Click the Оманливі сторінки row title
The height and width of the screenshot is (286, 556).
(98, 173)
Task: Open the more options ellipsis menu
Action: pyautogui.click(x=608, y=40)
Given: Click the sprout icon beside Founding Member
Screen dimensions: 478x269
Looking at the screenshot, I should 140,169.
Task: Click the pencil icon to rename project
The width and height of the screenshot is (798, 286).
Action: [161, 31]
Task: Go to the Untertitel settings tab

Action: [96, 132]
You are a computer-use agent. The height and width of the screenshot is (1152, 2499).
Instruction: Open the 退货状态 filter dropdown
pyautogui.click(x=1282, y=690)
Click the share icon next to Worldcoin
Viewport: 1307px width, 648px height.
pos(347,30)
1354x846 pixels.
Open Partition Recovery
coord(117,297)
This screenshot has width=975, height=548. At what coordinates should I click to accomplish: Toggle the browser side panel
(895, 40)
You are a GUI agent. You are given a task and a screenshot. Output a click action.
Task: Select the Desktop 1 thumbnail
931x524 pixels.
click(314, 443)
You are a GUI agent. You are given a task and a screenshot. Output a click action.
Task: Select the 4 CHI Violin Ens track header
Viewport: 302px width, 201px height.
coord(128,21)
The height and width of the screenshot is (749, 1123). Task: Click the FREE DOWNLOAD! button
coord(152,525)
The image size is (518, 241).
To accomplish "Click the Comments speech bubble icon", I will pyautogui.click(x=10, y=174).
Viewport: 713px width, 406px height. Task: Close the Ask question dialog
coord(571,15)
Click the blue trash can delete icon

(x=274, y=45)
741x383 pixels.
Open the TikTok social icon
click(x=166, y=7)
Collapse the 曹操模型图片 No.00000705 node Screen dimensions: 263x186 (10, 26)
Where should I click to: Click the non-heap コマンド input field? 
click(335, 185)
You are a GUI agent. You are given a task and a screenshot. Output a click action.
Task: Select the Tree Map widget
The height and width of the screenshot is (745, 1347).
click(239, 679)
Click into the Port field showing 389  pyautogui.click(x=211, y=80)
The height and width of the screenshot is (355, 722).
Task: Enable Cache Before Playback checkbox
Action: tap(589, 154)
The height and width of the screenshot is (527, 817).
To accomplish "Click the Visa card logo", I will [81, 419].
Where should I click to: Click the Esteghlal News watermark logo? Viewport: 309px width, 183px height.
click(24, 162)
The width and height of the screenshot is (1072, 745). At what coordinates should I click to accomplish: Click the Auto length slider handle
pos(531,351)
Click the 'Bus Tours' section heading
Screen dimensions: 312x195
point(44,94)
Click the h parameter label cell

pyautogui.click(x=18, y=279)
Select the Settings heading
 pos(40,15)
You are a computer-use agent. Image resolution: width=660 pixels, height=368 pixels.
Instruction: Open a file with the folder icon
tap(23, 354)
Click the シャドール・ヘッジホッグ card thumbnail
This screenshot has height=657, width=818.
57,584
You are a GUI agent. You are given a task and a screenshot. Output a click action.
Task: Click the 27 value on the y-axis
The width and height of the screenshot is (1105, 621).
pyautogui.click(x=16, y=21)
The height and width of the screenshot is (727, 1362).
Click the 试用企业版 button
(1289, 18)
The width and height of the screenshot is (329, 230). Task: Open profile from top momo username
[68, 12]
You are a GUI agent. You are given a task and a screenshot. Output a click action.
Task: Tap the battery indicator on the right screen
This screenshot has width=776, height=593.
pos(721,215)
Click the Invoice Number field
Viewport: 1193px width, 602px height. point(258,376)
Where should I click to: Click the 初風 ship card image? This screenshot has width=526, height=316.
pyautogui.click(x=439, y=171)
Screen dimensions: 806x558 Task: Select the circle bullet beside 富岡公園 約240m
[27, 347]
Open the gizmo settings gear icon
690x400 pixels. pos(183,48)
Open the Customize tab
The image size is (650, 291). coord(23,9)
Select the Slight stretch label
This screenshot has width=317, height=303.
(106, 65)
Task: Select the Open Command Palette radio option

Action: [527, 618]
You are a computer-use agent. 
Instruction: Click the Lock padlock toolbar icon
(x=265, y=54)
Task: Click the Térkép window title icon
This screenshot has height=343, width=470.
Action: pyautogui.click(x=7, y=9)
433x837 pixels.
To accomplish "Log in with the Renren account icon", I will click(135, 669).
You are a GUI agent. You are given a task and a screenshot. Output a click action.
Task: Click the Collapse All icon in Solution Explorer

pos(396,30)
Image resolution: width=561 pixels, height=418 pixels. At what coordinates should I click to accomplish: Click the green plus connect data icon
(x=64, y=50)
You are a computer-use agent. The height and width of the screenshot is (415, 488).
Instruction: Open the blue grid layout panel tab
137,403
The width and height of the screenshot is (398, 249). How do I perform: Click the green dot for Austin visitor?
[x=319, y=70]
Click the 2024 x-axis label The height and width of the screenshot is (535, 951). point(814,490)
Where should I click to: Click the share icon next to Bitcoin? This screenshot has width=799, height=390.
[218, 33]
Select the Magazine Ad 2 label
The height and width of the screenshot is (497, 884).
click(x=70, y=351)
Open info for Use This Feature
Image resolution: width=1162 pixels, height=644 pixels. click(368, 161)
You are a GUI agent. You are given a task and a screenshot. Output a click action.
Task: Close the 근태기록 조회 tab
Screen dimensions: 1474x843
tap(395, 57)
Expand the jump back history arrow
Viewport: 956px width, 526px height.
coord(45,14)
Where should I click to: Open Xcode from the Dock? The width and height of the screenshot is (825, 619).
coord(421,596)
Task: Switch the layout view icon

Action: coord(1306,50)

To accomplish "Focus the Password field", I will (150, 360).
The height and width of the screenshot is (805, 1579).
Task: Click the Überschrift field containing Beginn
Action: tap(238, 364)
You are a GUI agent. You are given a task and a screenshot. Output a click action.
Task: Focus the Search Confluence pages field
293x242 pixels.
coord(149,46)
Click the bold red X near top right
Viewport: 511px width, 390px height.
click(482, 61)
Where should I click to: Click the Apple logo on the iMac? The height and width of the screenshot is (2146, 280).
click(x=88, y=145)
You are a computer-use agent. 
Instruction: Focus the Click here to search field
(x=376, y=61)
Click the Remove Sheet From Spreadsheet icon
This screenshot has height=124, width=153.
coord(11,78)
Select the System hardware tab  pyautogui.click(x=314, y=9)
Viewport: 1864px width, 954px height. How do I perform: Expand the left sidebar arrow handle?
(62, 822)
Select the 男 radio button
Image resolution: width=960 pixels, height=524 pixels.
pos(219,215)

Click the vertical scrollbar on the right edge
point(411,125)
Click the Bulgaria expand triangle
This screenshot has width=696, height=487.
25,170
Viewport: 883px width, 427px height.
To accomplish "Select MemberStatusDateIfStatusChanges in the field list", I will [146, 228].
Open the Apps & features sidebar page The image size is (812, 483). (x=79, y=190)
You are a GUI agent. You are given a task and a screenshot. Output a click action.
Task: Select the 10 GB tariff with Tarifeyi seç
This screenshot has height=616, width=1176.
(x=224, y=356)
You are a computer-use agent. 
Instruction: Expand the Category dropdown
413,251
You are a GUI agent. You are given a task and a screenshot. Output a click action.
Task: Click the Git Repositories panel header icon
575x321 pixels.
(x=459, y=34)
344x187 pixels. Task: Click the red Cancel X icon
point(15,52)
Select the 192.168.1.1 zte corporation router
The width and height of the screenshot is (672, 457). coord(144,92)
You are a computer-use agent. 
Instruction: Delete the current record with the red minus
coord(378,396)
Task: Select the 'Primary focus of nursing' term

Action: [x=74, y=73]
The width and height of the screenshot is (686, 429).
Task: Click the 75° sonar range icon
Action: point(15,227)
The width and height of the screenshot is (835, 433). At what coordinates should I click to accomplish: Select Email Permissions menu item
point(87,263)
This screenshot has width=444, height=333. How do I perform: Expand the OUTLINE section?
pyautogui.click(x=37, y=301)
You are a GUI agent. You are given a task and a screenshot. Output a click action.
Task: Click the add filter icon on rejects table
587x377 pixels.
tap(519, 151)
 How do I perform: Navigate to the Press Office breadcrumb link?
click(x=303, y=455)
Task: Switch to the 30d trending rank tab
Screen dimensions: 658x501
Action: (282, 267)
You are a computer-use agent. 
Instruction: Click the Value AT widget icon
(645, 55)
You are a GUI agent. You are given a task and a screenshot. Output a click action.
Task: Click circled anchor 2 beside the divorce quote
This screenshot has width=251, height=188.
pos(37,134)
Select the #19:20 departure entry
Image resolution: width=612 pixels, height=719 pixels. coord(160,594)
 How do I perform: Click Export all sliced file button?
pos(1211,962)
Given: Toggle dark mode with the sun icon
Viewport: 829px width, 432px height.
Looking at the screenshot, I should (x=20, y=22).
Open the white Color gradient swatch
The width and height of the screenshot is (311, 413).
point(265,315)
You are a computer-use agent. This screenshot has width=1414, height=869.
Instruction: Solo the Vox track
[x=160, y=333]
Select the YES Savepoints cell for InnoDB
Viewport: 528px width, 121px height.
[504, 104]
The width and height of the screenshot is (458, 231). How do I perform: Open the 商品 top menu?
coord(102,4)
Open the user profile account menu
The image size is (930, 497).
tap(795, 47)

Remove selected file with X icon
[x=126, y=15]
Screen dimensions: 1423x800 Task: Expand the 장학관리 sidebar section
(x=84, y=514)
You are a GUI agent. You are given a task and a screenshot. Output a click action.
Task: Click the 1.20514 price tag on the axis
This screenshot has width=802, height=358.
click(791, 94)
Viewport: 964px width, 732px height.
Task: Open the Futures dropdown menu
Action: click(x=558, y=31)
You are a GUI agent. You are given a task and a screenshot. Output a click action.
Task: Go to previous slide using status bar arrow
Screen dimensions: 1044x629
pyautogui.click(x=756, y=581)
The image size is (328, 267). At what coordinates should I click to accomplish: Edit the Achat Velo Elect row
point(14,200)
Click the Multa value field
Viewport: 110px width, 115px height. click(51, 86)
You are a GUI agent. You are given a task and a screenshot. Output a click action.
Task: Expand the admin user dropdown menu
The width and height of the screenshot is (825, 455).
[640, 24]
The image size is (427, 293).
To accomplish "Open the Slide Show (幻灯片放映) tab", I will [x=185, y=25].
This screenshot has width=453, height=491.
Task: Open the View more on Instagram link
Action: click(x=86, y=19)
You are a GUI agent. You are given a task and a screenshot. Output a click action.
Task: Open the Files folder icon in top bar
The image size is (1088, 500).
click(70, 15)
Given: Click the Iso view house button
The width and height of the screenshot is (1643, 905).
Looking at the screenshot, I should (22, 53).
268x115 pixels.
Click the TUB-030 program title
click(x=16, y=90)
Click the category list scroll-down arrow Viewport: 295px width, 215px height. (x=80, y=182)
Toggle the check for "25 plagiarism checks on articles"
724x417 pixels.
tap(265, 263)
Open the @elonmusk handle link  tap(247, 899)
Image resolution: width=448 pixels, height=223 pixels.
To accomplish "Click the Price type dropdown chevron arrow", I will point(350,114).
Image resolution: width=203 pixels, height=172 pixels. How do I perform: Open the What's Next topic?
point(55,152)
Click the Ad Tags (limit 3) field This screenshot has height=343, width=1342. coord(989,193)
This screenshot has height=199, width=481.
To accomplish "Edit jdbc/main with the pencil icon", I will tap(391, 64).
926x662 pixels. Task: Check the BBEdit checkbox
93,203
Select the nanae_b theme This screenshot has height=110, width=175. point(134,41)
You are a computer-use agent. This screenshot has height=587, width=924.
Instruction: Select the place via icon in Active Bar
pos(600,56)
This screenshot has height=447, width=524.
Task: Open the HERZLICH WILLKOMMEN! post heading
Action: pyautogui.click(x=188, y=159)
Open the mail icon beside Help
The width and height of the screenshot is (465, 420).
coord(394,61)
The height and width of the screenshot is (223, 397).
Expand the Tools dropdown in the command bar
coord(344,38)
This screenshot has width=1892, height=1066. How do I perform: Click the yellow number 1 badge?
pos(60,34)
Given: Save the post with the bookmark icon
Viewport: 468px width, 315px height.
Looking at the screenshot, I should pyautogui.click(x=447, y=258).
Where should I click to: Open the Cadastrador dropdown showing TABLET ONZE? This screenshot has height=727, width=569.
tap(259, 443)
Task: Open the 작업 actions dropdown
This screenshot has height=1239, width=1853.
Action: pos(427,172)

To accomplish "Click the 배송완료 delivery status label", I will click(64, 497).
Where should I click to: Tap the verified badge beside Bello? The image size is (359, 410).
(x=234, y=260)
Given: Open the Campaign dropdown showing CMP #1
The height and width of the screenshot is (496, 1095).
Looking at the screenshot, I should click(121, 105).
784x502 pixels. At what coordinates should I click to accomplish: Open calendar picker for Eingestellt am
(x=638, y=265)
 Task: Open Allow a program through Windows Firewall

- The problem: Please transcribe the rows starting with the line that contains "Open the user profile account menu" and going on through the line that contains "Action: click(x=558, y=31)", reproducing only those lines.

- Exercise response:
Open the user profile account menu
The image size is (930, 497).
tap(795, 47)

Remove selected file with X icon
[x=126, y=15]
Screen dimensions: 1423x800 Task: Expand the 장학관리 sidebar section
(x=84, y=514)
You are a GUI agent. You are given a task and a screenshot. Output a click action.
Task: Click the 1.20514 price tag on the axis
This screenshot has width=802, height=358.
click(791, 94)
Viewport: 964px width, 732px height.
Task: Open the Futures dropdown menu
Action: click(x=558, y=31)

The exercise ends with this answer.